While the specific risk of these complications may vary according to your circumstances, a large national study in the UK quantified some of the specific risks as follows: bile leak - approximately 1 in 100; main bile duct injury - approximately 1 in 300 (CholeS Study Group, 2016).

Recovery

After successful key-hole surgery, most patients are discharged within 24 hours. After the operation, you will be able to get up and walk around and perform usual activities such as washing and dressing. You will be given regular pain killers to help control the pain from the operation. After a few days, the pain should steadily improve and you will then be able to cut down the pain killers you are taking. Most people are able to return to office-type work after 2 weeks, but more physical work may require a longer period such as 4 to 6 weeks. You should not drive until you are able to comfortably wear a seatbelt, perform an emergency stop and twist to check your blind spot. If you can do these without hesitating due to pain, we advise you must notify your insurance company before resuming driving.
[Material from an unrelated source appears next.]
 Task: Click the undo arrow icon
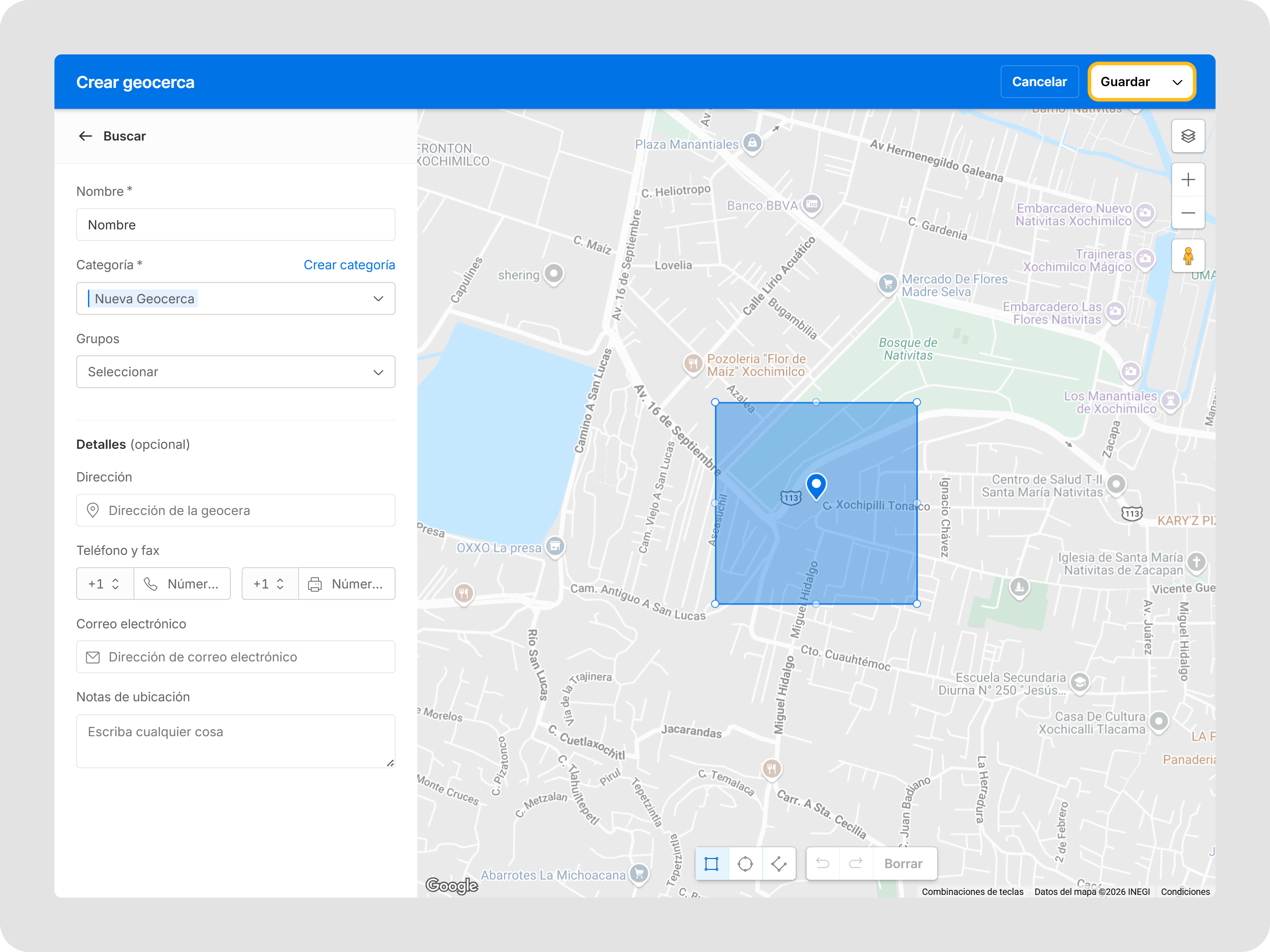click(823, 864)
Most patients do not require any further follow up after the operation. However, you should monitor your wounds, and if you develop any redness, increasing pain or tenderness, discharge from the wounds, or develop a fever, or are concerned you are not recovering from the operation, you should consult a doctor.

Liver reducing diet

If you are having surgery to remove your gallbladder and you are significantly overweight, you will need to follow a special diet for 2 weeks before your operation to make the operation safer for you. This is called the 'Liver reducing diet' and further information about this can be found here. This special diet is advised for all patients with a Body Mass Index (or BMI) over 40. BMI is worked out from your weight in kilograms and your height in metres. You can find an NHS BMI calculator by clicking here.

This is a short-term diet for the specific purpose of preparing people who are overweight for their operation. Please read the information leaflet carefully and follow it as advised.

References

CholeS Study Group and West Midlands Research Collaborative. Population-based cohort study of outcomes following cholecystectomy for benign gallbladder diseases. British Journal of Surgery (2016);103(12):1704-1715.